Professional ratings
Review scores
| Source | Rating |
| AllMusic | Star |
| Chicago Tribune | Star |
| Entertainment Weekly | B+ |
| Los Angeles Times | Star Half star |
| The New York Times | (Positive) |
| NME | 6/10 |
| Rolling Stone | Star Half star |
| Uncut | Star |

== Reception ==
In an AllMusic review, Stephen Thomas Erlewine wrote, "A collection of covers that are somehow related to smoking, Drag is far more ambitious than the average cover record... lang's rich voice and the measured arrangements make Drag a ringer for Ingénue in places, but the tone is considerably lighter and more humorous, which certainly makes it an enjoyable listen."

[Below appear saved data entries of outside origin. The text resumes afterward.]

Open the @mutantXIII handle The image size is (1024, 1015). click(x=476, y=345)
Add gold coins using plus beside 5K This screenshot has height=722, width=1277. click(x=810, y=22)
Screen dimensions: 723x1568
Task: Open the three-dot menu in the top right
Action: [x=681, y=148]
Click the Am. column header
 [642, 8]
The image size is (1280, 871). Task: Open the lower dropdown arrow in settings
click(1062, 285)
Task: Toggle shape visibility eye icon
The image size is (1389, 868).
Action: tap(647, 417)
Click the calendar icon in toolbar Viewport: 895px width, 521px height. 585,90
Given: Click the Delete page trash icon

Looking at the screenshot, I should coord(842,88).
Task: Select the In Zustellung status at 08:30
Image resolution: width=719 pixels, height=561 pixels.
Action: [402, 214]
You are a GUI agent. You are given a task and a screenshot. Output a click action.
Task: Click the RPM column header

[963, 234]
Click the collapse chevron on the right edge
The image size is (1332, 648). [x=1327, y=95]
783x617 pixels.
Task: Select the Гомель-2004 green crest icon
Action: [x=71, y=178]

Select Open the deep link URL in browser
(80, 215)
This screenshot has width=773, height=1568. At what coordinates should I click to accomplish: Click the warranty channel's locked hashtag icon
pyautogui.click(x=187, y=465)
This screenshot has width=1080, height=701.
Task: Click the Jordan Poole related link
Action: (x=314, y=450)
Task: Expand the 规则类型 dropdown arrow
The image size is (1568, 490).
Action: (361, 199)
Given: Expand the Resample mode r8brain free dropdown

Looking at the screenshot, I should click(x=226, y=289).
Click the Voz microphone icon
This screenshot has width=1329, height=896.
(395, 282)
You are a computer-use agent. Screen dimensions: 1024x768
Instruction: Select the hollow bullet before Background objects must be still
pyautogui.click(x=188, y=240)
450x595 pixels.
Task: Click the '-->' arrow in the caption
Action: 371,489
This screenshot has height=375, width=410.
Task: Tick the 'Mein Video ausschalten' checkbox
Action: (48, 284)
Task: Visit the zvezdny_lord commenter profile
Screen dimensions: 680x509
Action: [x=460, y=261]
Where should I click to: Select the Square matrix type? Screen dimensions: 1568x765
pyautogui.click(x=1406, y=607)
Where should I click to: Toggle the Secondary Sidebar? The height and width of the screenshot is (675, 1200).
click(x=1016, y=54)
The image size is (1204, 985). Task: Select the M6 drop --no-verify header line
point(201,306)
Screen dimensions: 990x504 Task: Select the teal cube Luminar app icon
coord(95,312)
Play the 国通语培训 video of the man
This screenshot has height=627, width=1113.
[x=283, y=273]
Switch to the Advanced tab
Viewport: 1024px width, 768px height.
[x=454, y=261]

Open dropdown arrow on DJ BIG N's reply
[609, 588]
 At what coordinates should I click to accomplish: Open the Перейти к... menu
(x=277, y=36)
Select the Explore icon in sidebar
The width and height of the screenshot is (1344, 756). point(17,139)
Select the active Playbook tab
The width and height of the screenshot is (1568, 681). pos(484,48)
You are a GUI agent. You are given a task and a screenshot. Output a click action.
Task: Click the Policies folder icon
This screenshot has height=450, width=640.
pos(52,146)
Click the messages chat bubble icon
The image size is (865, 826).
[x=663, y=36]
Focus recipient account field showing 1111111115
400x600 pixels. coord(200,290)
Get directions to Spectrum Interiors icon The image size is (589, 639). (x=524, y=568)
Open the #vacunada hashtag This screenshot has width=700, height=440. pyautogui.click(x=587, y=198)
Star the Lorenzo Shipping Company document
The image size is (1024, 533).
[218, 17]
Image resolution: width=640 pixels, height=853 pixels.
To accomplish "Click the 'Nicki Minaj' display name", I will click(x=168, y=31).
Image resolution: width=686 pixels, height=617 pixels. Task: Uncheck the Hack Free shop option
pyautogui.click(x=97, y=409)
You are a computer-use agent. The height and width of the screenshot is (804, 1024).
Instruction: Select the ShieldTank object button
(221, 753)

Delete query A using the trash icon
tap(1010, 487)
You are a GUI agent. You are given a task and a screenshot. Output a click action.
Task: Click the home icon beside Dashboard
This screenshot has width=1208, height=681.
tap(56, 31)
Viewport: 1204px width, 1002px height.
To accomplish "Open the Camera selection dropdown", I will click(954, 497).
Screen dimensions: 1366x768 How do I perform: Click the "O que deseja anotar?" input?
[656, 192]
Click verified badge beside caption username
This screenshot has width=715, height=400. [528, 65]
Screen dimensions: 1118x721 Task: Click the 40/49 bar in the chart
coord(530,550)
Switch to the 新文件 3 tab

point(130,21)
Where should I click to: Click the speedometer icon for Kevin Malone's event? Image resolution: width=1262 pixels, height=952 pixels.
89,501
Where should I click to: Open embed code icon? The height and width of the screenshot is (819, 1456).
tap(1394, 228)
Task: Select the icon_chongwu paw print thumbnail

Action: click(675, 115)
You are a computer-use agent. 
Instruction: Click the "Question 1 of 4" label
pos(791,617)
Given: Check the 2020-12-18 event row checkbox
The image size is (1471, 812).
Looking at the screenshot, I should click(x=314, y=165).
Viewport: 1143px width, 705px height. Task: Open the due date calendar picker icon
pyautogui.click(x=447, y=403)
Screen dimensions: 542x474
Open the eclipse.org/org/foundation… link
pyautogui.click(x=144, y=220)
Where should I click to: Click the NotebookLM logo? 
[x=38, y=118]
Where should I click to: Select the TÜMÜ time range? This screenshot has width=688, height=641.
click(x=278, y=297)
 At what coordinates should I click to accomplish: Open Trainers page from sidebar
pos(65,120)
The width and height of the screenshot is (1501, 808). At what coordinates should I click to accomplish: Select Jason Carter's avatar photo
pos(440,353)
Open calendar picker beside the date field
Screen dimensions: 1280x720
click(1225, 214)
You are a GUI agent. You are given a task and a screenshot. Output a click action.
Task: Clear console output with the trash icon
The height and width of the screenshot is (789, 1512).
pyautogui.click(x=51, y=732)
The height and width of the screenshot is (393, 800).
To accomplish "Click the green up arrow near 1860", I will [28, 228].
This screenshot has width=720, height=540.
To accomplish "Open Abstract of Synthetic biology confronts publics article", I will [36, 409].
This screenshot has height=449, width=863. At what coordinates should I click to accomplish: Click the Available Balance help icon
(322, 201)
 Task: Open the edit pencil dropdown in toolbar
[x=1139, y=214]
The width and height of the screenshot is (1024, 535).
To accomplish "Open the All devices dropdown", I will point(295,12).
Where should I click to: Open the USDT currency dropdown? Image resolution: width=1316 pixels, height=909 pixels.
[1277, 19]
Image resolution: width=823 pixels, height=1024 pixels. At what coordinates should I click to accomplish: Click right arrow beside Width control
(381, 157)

Writing for the Los Angeles Times, Robert Hilburn said, "The pace is sometimes slow and demanding and a couple of the songs are marginal, but the heart of this album combines mainstream pop accessibility and torch-driven cabaret intimacy in ways that seem absolutely addicting themselves."

==Track listing==

| No. | Title | Writer(s) | Length |
|---|---|---|---|
| 1. | "Don't Smoke in Bed" | Willard Robison | 3:22 |
| 2. | "The Air That I Breathe" | Albert Hammond, Mike Hazlewood | 5:58 |
| 3. | "Smoke Dreams" | John Klenner, Lloyd Shaffer, Ted Steele | 3:49 |
| 4. | "My Last Cigarette" | Gary Clark, Boo Hewerdine, Neill MacColl | 4:09 |
| 5. | "The Joker" | Eddie Curtis, Ahmet Ertegun, Steve Miller | 4:44 |
| 6. | "Theme from the Valley of the Dolls" | Dory Langdon, André Previn | 3:02 |
| 7. | "Your Smoke Screen" | David Barbe | 2:29 |
| 8. | "My Old Addiction" | David Wilcox | 6:39 |
| 9. | "Till the Heart Caves In" | T-Bone Burnett, Bob Neuwirth, Roy Orbison | 3:30 |
| 10. | "Smoke Rings" | Gene Gifford, Ned Washington | 3:36 |
| 11. | "Hain't It Funny?" | Jane Siberry | 6:23 |
| 12. | "Love Is Like a Cigarette" | Jerome Jerome, Walter Kent, Richard Byron | 4:45 |

==Personnel==

- k.d. lang – vocals
- Teddy Borowieckl – piano, accordion, keyboard
- Kevin Breit – banjo, guitar
- Kimberly Brewer – background vocals
- Lisa Coleman – keyboards
- Anthony Cooke – cello
- Larry Corbett – cello
- Suzie Katayama – cello
- Bruce Dukov – violin
- Henry Ferber – violin
- Ron Folsom – violin
- Benji Gavabedian – violin
- Connie Grauer – piano
- Portia Griffin – background vocals
- Jimmie Haskell – conductor
- Jon Hassell – trumpet
- Pat Johnson – violin
- Karen Jones – violin
- Dennis Karmazyn – cello
- Ray Kelley – cello
- Jerry Kessler – cello
- Marva King – background vocals
- Abe Laboriel Jr. – drums
- Greg Leisz – pedal steel
- Gayle Levant – harp
- Joe Lovano – saxophone
- Joy Lyle – violin
- Wendy Melvoin – guitar
- Sid Page – violin
- David Piltch – bass
- Barbara Porter – cello
- Jay Rosen – violin
- David Torn – guitar, kotar
- Kim Zick – drums

==Production==
- Producers: k.d. lang, Craig Street
- Engineer: Danny Kopelson
- Assistant engineer: Doug Boehm
- Mixing: Patrick McCarthy
- Mixing assistant: Mike Scotella
- Mastering: Greg Calbi
- Orchestration: Jimmie Haskell
- Art direction: Linda Cobb, K.D. Lang
- Design: Linda Cobb
- Photography: Albert Sanchez

==Charts==
===Weekly charts===

| Chart (1997) | Peak position |
|---|---|
| Australian Albums (ARIA) | 4 |
| Canadian RPM Albums Chart | 39 |
| New Zealand Albums (RMNZ) | 16 |
| UK Albums Chart | 19 |
| United States Billboard 200 | 29 |

===Year-end charts===

| Chart (1997) | Position |
|---|---|
| Australian Albums Chart | 46 |

==Certifications==

| Region | Certification | Certified units/sales |
| Australia (ARIA) | Platinum | 70,000^{^} |
| United States (RIAA) | Gold | 500,000^{^} |
^{^} Shipments figures based on certification alone.